Operator: Thank you. Our next question comes from the line of Bill Peterson with JPMorgan. Please proceed with your question.
William Peterson: Yeah. Hi. Good afternoon, everyone.
Andrew Marsh: Good afternoon, Bill.
William Peterson: So I’d like to dig a little bit deeper into Colin’s questions on the cash raise and short up the balance sheet. So you talked about corporate debt solutions. Can you provide more color on what kind of options, what kind of facilities you’re talking about here? On the DOE loan, you’re hoping to announce something later this year, but you talked about conditional. What is the conditional on? And then what — when could the dollars actually flow? I guess, can you confirm that this is milestone-based? And then finally, I think for these project finance, I guess, of course, when could — I guess when could these be solidified in order to show the position? Really just overall, how should we think about your ability to shore up your kind of cash position in the near term?

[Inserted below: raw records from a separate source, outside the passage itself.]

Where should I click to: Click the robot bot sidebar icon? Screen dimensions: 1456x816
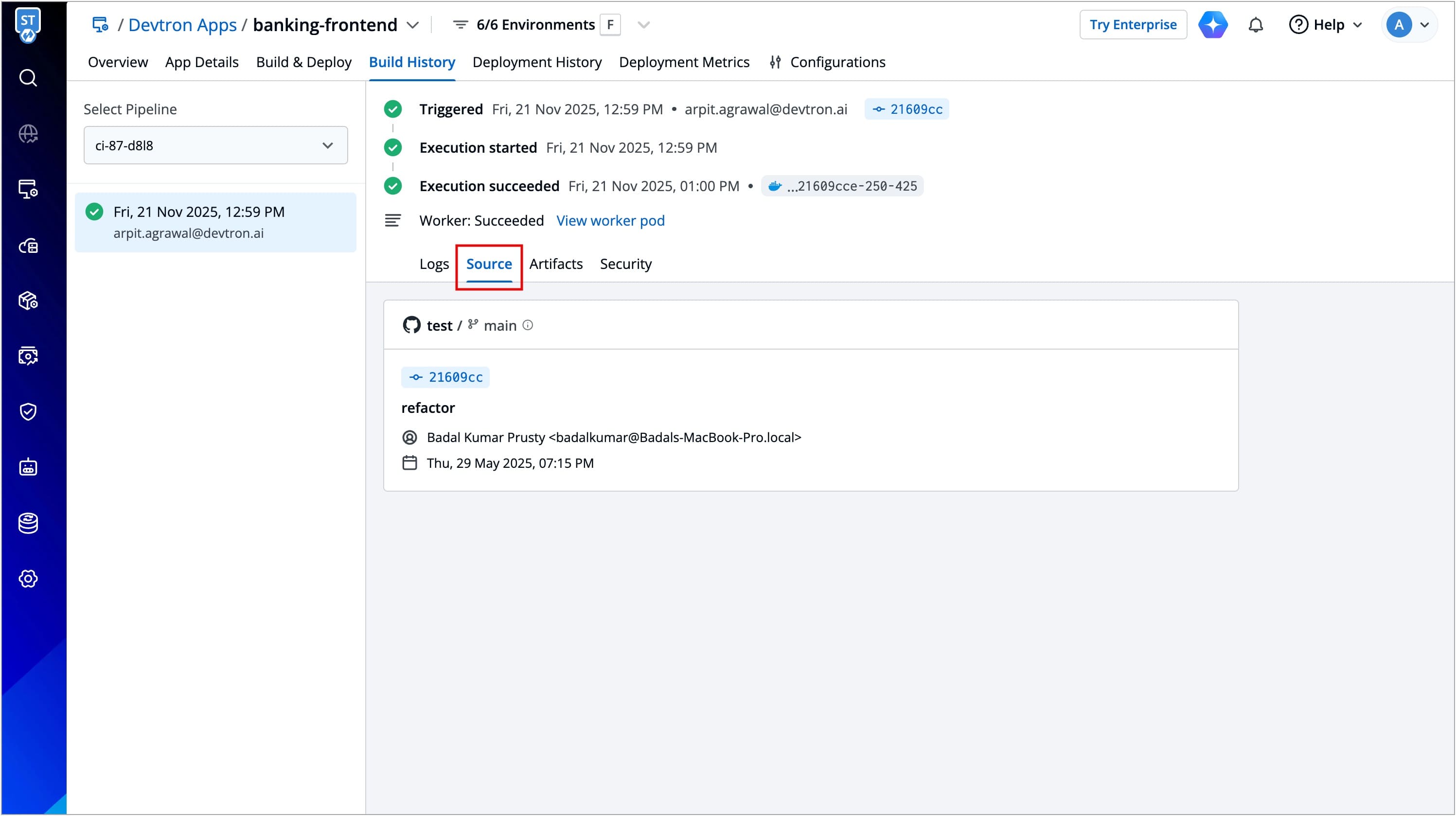coord(28,467)
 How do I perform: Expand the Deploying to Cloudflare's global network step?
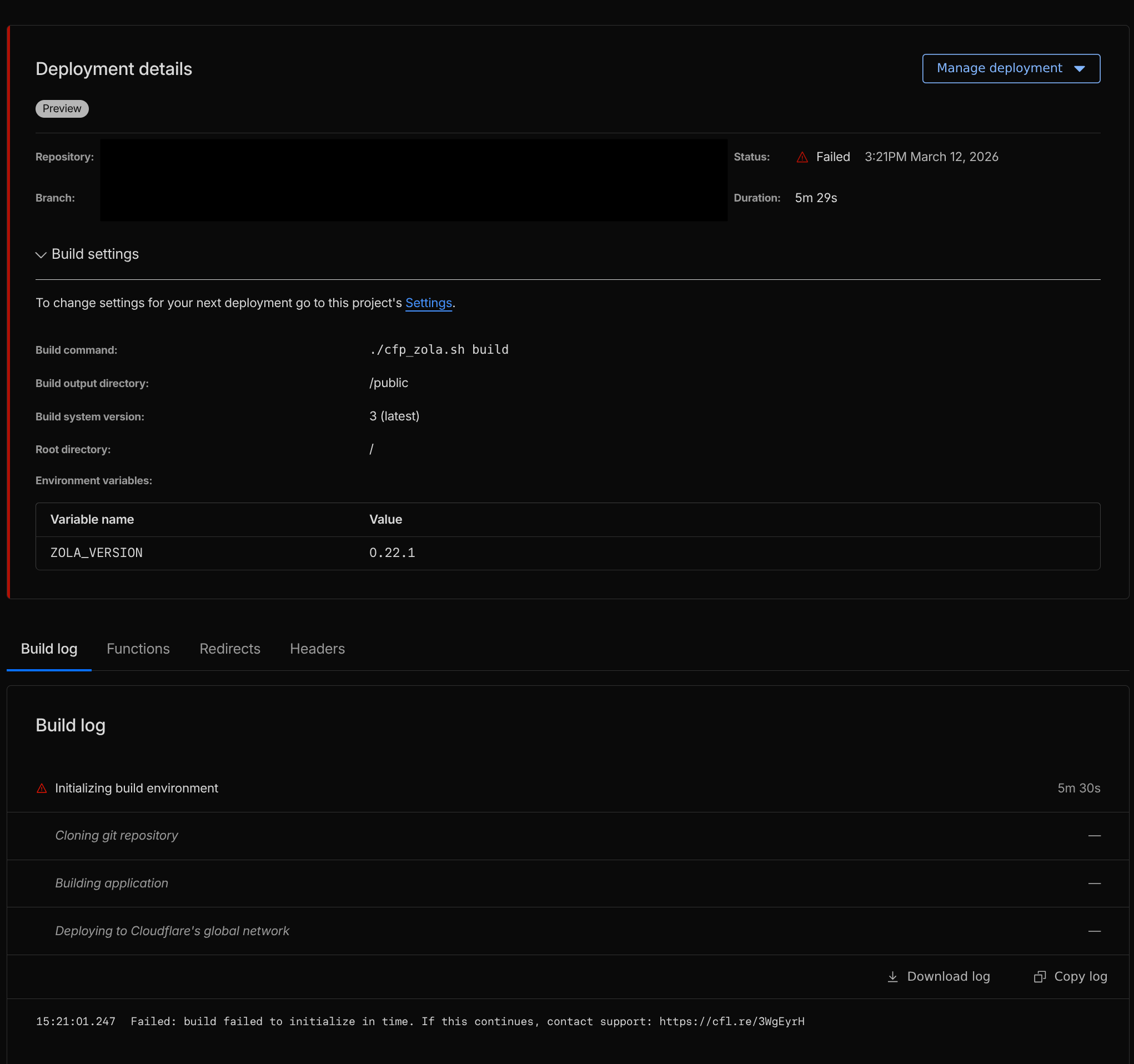pos(172,931)
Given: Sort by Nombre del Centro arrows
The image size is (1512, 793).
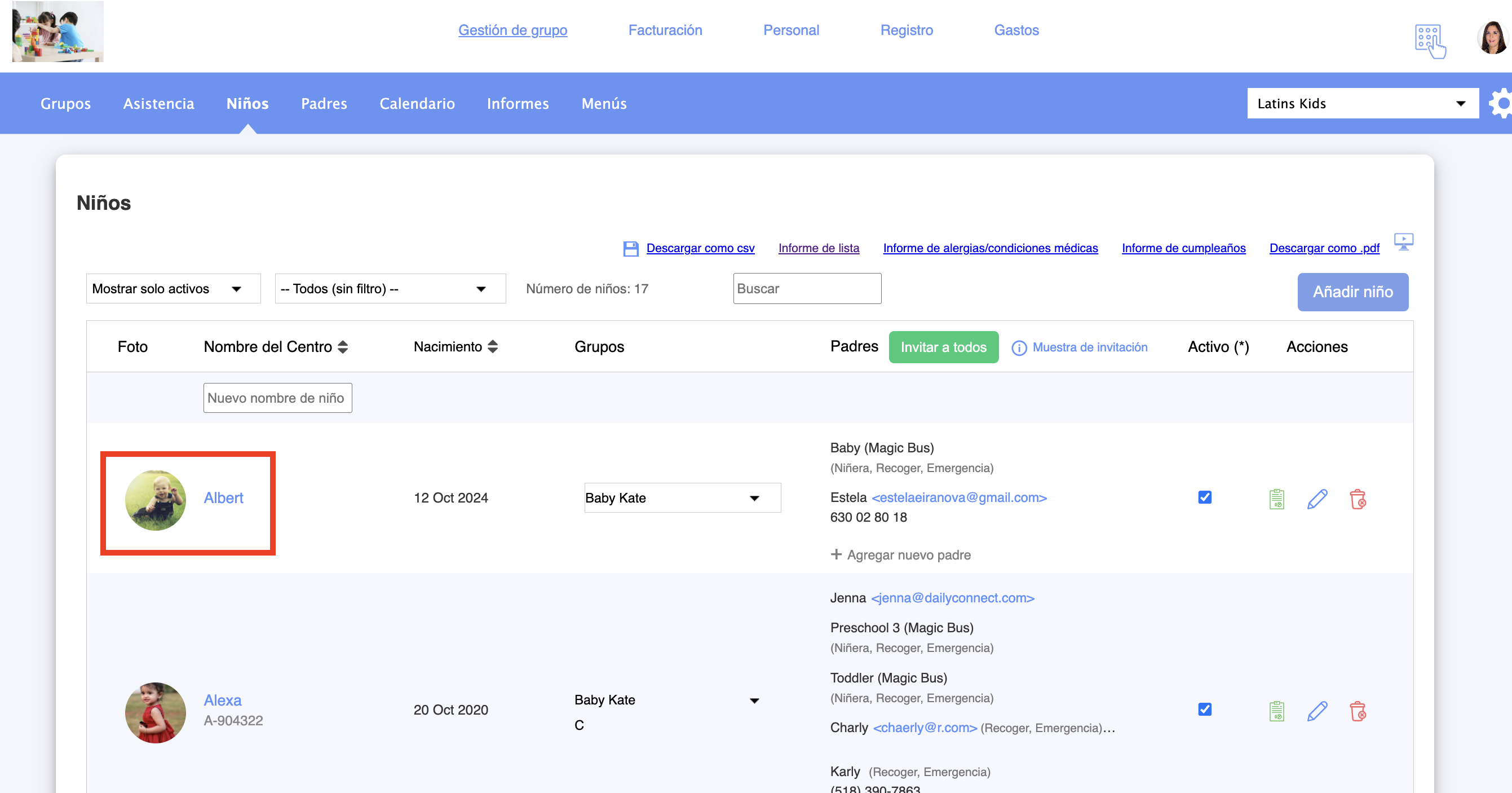Looking at the screenshot, I should point(343,346).
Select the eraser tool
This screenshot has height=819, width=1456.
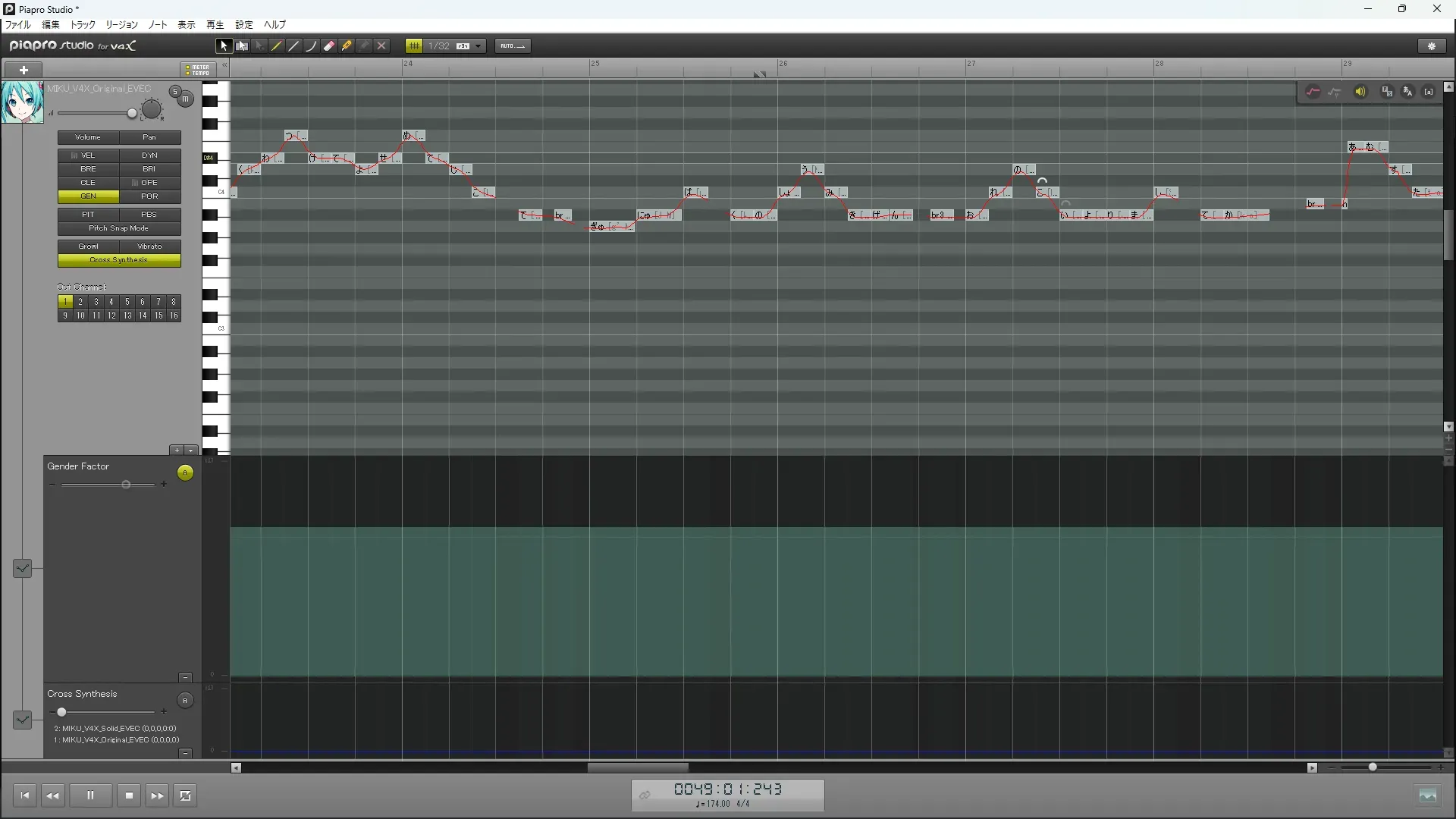point(329,46)
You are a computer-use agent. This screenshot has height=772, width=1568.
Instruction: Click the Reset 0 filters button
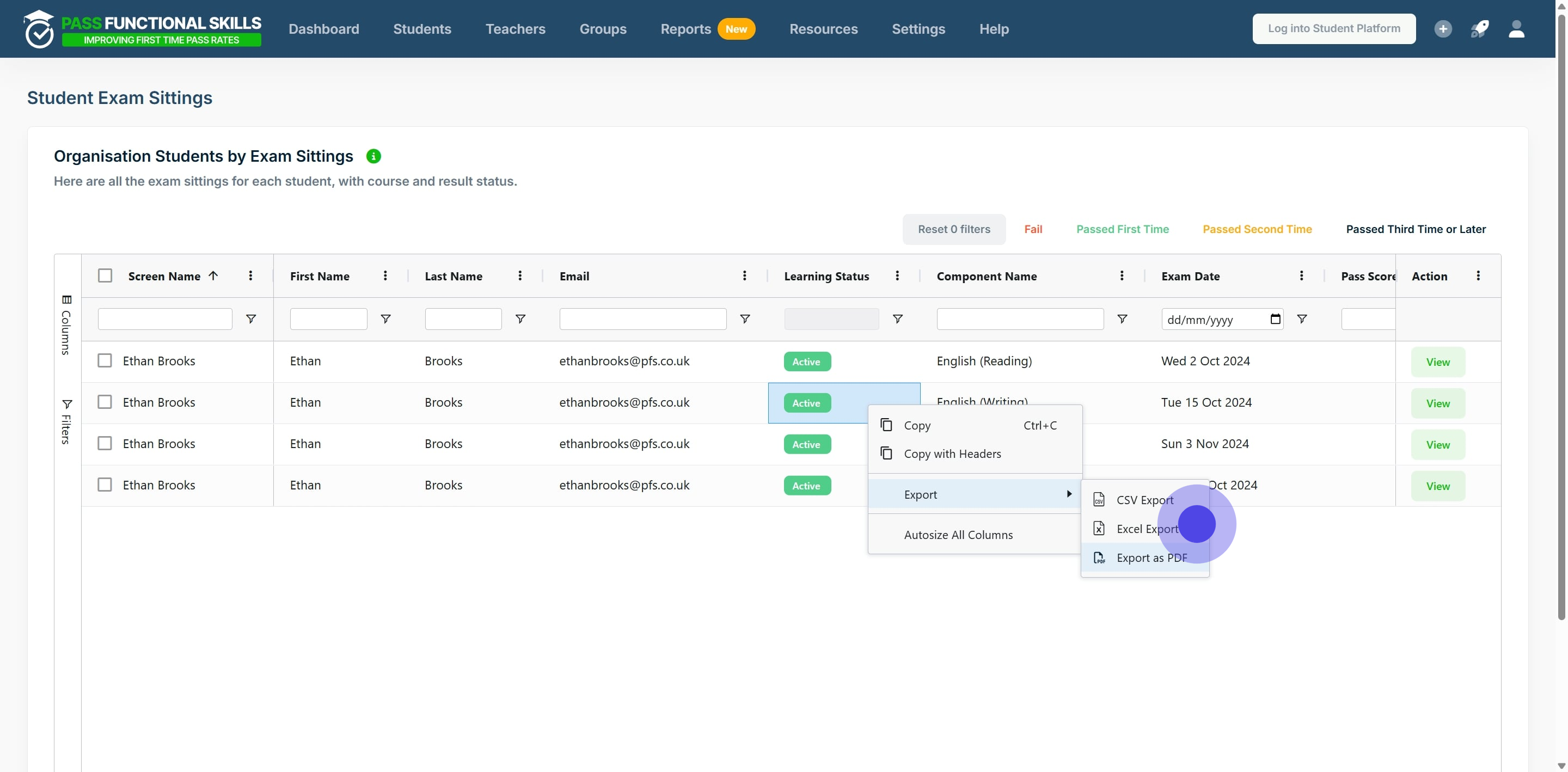(x=953, y=230)
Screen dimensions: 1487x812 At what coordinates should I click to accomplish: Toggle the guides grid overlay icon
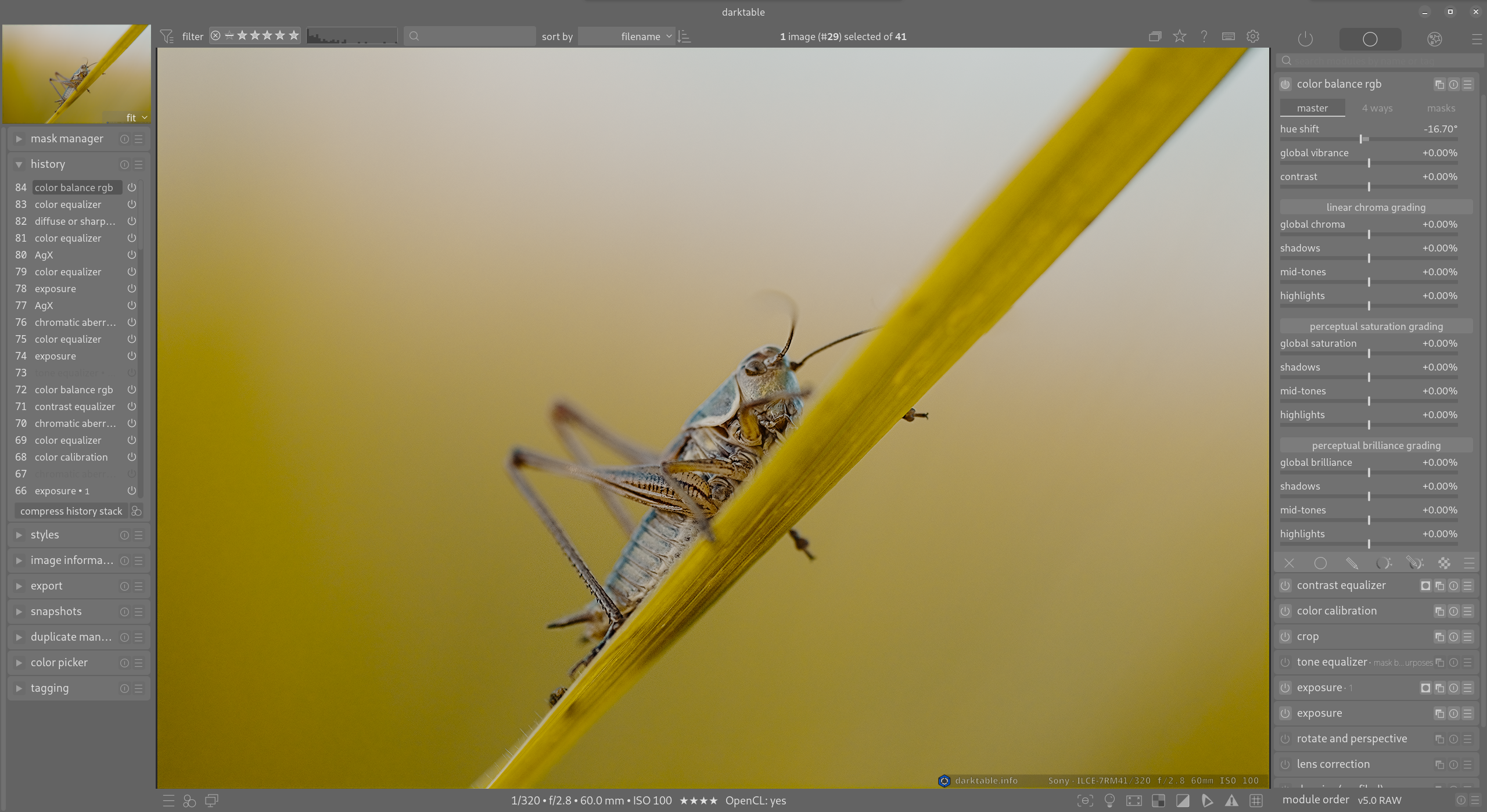(x=1256, y=801)
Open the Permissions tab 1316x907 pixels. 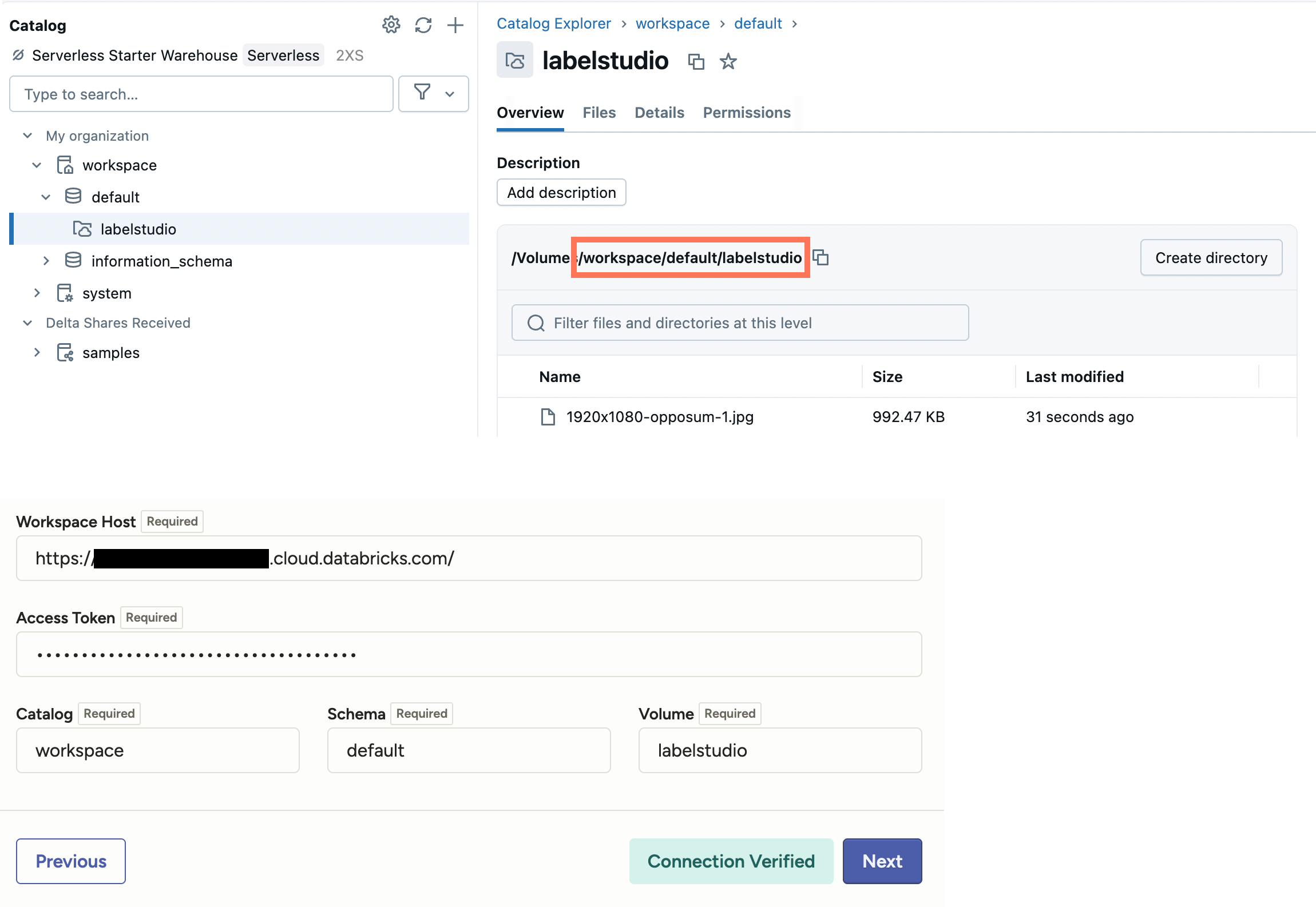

Andrew Marsh: Paul, do you want to take that?
Paul Middleton: Sure. There’s a lot of questions in there, Bill, I’ll do my best. First, on the DOE, one, it’s a good news, bad news. The fact that they require very detailed long-form term sheet is actually — although it takes time to work through is extremely helpful because the way the process works is, they effectively put the package together and all of their diligence reports have been submitted for the final approval, which once it gets approved, you then have to go and actually put the agreements in place. But because it’s 100-pages of long-form term sheets, and in fact, they’ve already kind of worked through all those key things. So that should be a much faster process. The framework that we’re working on with them is a $1.5 billion platform that would fund our green plants and would fund from construction phase onwards.
So — and it could be as upwards as 80% — $0.80 on the dollar. That’s the framework that we’re working on, and we’re working very diligently to get that in place. In addition to that, we’ve had some expressions of offers for ABL like facilities. We’ve had some expressions of offers for restricted cash advanced facilities like we used to have with Generate. So there are — and there’s been some — a number of parties that have expressed interest for project equity on some of our initial plans. So we have a range — and there’s been a number of other ones in different forms. And so we have a range of solutions that we continue to work through, and we just are wrestling through what we think is the best choices and the best options, given the dynamics and what we’re trying to accomplish here.
So I think the DOE could be even as early as late as end of Q1 potentially. More likely early Q2, it starts funding and it could actually go back and back lever some of the existing plants like Texas and maybe even New York. And I think some of these other facilities is what we probably levered into is to complement that structure for general working capital and other project capital that we would be advancing on. So hopefully, that helps, Bill.